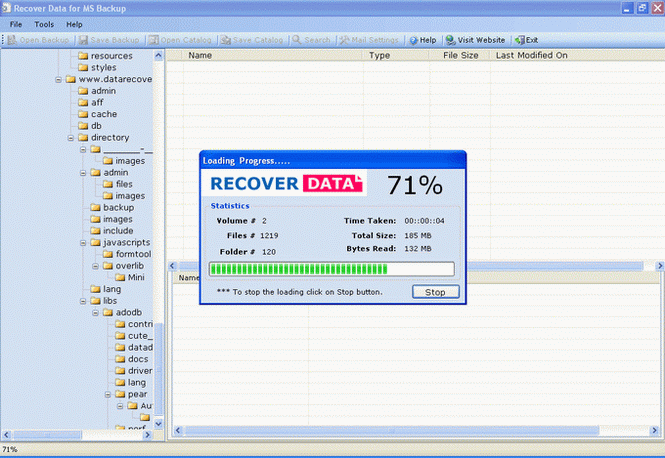This screenshot has height=458, width=665.
Task: Click the Exit toolbar icon
Action: (518, 40)
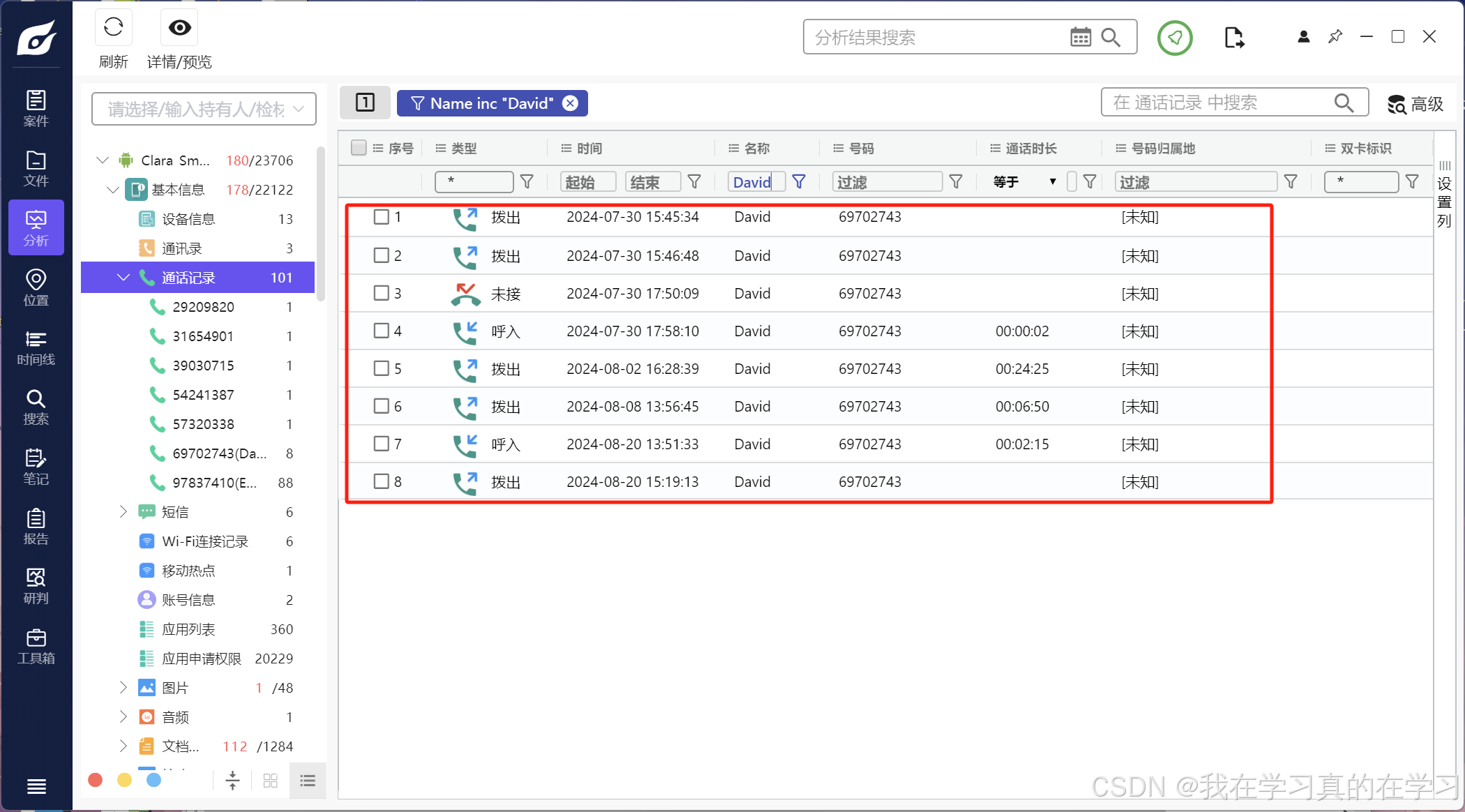Screen dimensions: 1465x812
Task: Open the 等于 duration comparison dropdown
Action: [1023, 182]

========================

Copy out the material above word for word, leaving out the pictures.

-- Output below --
This screenshot has height=458, width=665.
Task: Click the Exit toolbar icon
Action: (518, 40)
Screen dimensions: 1465x812
Task: Open the 等于 duration comparison dropdown
Action: [1023, 182]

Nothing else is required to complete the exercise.